Ho provato rabbia. Ho visto anche molti miei concittadini accusarsi, prima cercare gli untori, gli anziani del Medicivitas, “ma sarà stata quella partita maledetta?”, “sarà stato lui che la sera prima era andato a Piacenza?”, “sarà stato quello che girava sempre per il mercatino dell’antiquariato? Lo sapete che è pieno di espositori che vengono dal Veneto”, “ah hanno taciuto tutto perché al centro sociale si sa per chi si vota…”, “ah lo sapevano prima”, “ah quello si è messo in quarantena volontaria prima di tutti perché lo sapeva già…”. Poi tutto si è azzerato, come capita spesso, davanti alla morte. Ai nomi. Ai volti. Ma le polemiche continuano. Siamo diventati zona arancione, qualsiasi cosa significhi.

“Ritorneremo zona rossa subito! Ma come ci sono ancora dei morti e ci aprono? Oggi ho già visto più gente andare in giro con il cane! Ma insomma, lo capite che dovete stare in casa!?! E ora? Senza militari tutti faranno quello che vogliono! Non ne usciremo mai se continua così! Mai! Dovevamo restare così almeno un altro mese!

Stamattina giravano già tutti senza mascherina! I carabinieri hanno dovuto liberare piazza Garibaldi! Ho visto gente passeggiare a coppie come prima!”

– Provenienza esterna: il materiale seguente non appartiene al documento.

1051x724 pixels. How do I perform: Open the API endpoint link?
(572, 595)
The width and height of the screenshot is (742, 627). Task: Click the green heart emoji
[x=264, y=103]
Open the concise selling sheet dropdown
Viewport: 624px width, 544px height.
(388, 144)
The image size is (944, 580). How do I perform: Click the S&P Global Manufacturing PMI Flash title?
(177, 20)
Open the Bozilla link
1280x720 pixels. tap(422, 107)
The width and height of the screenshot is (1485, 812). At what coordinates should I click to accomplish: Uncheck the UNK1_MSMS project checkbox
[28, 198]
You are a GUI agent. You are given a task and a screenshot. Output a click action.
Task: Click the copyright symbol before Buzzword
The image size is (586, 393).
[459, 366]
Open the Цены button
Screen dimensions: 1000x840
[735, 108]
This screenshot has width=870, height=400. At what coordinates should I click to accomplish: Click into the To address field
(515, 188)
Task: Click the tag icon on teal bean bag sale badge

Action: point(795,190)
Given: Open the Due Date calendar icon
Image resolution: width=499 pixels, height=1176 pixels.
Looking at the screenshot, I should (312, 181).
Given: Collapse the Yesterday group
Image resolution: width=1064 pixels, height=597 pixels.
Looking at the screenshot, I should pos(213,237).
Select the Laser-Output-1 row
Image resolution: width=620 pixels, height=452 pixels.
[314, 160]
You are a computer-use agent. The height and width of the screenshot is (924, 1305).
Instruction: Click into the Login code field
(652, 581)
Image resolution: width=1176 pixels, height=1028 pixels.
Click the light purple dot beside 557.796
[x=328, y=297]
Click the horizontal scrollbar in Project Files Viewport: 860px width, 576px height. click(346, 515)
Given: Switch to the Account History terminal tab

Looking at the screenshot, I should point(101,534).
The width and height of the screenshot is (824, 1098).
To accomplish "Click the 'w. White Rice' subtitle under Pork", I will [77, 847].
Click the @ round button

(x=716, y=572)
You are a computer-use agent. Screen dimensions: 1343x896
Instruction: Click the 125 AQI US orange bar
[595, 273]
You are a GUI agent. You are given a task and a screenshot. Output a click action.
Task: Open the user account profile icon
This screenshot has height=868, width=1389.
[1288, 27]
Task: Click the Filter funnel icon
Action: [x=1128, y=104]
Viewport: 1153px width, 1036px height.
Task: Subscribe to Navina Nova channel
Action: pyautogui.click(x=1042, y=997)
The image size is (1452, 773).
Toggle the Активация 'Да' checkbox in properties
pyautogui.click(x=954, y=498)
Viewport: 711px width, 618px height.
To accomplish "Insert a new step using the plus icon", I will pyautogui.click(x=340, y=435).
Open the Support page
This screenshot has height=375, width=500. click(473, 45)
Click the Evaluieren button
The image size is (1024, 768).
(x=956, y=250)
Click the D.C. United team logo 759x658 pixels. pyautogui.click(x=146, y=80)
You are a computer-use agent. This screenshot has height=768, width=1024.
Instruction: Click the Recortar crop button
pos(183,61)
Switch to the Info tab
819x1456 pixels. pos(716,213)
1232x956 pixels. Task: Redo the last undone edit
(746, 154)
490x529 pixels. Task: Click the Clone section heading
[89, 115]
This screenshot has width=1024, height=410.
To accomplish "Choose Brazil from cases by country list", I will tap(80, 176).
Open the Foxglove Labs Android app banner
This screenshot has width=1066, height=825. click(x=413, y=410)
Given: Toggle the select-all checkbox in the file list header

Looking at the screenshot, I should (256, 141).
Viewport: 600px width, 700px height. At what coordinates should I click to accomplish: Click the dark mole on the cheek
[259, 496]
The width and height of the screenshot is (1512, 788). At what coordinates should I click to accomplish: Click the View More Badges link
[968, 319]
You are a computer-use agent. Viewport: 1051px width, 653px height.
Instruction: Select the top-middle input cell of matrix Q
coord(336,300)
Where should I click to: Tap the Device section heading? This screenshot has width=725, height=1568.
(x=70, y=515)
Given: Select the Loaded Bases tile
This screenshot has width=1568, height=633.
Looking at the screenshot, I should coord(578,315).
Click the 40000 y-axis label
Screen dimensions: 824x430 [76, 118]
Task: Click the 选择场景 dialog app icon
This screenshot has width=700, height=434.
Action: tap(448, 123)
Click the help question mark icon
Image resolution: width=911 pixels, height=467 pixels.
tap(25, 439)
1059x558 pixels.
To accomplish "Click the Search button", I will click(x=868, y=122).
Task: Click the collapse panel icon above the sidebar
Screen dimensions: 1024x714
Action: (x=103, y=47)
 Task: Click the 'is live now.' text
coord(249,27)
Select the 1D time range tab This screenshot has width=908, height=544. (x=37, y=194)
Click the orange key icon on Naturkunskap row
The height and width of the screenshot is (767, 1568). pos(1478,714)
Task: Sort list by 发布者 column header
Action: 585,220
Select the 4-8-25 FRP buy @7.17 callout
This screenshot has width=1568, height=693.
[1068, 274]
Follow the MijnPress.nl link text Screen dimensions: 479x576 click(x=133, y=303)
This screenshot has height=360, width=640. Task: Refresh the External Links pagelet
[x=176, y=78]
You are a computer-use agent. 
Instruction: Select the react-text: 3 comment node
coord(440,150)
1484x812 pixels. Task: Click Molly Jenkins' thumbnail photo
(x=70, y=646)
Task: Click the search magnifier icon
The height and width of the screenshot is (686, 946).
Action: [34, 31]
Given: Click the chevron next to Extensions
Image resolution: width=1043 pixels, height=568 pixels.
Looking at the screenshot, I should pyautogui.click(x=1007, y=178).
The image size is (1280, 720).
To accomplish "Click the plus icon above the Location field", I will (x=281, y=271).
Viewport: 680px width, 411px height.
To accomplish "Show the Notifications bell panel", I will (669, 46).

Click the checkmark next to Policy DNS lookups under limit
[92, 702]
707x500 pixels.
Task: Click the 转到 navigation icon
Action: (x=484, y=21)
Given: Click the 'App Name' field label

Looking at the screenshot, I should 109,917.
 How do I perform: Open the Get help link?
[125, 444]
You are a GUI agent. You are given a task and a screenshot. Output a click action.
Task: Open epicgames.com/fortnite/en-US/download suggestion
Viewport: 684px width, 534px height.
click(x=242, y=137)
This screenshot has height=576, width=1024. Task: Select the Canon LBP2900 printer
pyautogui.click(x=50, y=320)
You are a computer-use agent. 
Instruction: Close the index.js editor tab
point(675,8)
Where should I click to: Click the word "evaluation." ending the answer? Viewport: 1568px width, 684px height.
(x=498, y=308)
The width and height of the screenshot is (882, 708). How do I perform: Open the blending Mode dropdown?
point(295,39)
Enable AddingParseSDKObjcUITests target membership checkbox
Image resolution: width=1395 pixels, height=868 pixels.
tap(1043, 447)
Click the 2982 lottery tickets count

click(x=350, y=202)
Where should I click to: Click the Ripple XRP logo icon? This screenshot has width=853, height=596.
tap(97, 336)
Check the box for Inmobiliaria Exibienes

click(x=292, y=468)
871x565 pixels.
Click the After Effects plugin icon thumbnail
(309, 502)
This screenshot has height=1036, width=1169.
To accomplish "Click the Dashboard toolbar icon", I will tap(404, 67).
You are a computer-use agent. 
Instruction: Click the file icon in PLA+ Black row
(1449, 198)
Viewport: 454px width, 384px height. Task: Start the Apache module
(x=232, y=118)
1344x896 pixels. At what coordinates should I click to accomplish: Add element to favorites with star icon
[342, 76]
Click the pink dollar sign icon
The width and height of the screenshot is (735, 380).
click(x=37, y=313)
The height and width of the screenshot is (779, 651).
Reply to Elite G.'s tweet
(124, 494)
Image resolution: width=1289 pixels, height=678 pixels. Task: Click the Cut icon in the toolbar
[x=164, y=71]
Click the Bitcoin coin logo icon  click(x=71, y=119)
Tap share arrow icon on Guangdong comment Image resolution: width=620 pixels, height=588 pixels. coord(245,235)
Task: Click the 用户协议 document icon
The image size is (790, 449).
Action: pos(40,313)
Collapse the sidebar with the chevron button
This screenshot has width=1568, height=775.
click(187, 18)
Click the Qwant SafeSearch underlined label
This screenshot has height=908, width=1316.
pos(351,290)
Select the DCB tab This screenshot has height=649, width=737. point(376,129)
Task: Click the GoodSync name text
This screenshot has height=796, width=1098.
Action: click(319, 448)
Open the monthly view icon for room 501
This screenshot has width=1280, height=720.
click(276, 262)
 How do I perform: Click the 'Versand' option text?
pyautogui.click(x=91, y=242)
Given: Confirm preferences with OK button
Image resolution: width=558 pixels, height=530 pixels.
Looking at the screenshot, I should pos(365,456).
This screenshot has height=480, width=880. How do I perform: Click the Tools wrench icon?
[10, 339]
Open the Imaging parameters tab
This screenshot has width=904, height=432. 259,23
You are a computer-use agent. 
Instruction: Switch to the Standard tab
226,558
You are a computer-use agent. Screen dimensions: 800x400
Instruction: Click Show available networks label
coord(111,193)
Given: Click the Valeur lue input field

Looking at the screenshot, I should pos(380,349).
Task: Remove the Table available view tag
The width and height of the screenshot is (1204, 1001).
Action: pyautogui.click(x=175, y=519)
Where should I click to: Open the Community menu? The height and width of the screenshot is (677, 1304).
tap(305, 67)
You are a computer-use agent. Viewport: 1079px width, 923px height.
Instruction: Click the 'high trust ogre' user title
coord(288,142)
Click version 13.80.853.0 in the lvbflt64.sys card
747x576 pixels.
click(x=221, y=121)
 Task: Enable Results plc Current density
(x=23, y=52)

Faccio un giro in macchina per Medicina, l’ultimo spero nel mio paese blindato, devo portare da mangiare a una signora sola. Mi viene da sorridere se penso a quanto in realtà sia facile eludere a piedi una zona rossa, basta conoscere bene i campi e avere un’auto fuori che ti attende. Igor il Russo insegna. Ma poi, dove pensiamo di andare? In una prigione più grande? Non è meglio intensificare i controlli sul territorio, spiegare fino allo sfinimento che no, vedersi tutti insieme anche per un innocente pranzo di famiglia (c’è chi parla già di menù pasquali) non risolverà il problema?

Vedo un ragazzo che fa jogging. Poi un gruppo di uomini, tutti a sedere in giardino con gli attrezzi per terra e le birre in mano, ridono e urlano, sembra una festa.

Forse hanno ragione chi ha paura, chi invoca ancora le forze armate. Forse… passo davanti al cimitero. I cancelli sono chiusi da tempo, non c’è stato nessun funerale, nessun fiore sulle lapidi. Per terra c’è un vaso di ciclamini. Mi avvicino. Qualcuno ha appeso al cancello un foglio con sopra dipinta una cifra: 21. Il numero dei morti. È un memento.

È quello il numero che dovremmo avere inciso nelle retine degli occhi. Più di un articolo di un ordinanza.

Più di una camionetta mimetica che sbarra la nostra strada.